Y en ello hay una doble visión de la fidelidad romántica, empapada de clasicismo, de Brahms. Mientras que los compositores, desde los inicios del siglo XX, apuestan por lo posromántico, incluso por lo antiromántico y antitradicional en general, mientras la vanguardia pretendía hacer de la ruptura un progreso, cuando no una ruptura indiferente a las evoluciones o involuciones de la estética ortodoxa musical, el recuerdo de lo romántico se ve restituido en la, valga la paradoja, culta popularidad de la absolutidad romántica. Brahms, por lo tanto, fue ineficaz ante el, muchas veces, poco legible porvenir compositivo, y ante los compositores que apuestan por sus innovaciones ya seculares; si bien son éstas persistentes todavía en el ideario práctico contemporáneo- y sumamente impopular- de la música…
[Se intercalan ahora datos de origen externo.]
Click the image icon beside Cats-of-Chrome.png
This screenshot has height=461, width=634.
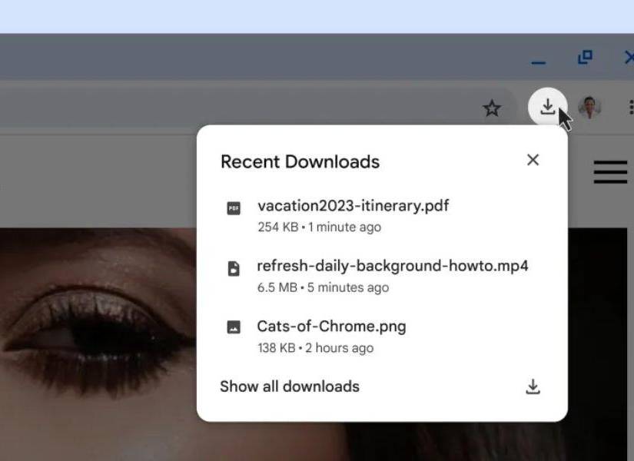pos(234,327)
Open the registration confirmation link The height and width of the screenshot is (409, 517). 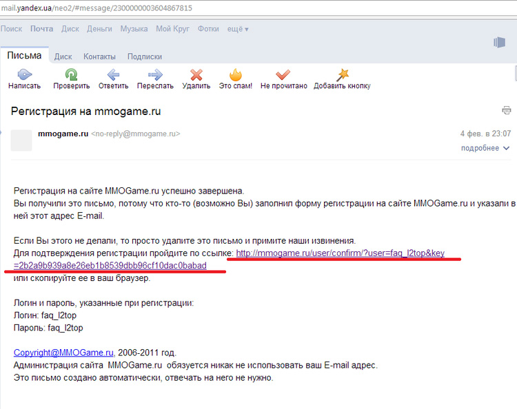340,254
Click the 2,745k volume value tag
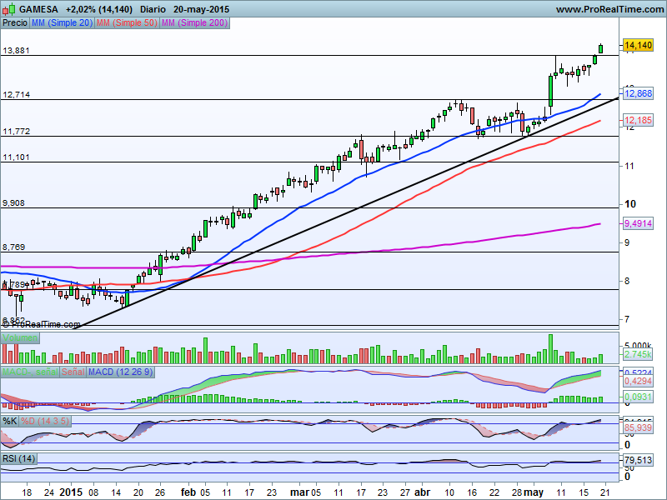667x500 pixels. pos(638,355)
         Mientras tanto, por otra parte y respecto a la culta popularidad de la que hablábamos, en los grandes templos melómanos, la música romántica y su último adalid, nuestro Johannes Brahms, se sigue escuchando con devoción. Es de destacar que los programas, y, sobre todo, amén de las polémicas suscitadas en contextos tanto musicales como afrentosamente extramusicales, también Wagner, todo el romanticismo más transgresivo en suma- pasando, claro, por tradiciones ineludibles del anteromanticismo, como Bach o Mozart, y luego ingresando ya hacia Beethoven y Schubert-, es un corpus que sigue fijo en el repertorio, y en el aplauso entendido. Pero, entre dicho romanticismo algo heterodoxo y el resto de la más virtuosa celebridad musical, se halla, claro, el más fiel, el último gran maestro de la tradición; y, sobre todo, acaso, el más querible y audible, sobrepasando, en su afectiva habilidad popular, a Wagner y los programas: Johannes Brahms, el hamburgués que refugiaba su canonismo en la muy romántica Viena.

         Y así, mientras los pentagramas contemporáneos suelen rechazar la fe de Brahms, el oído sigue siéndole fiel a esa tozudez, a esa tenacidad. En suma, a esa fe y credulidad romántica.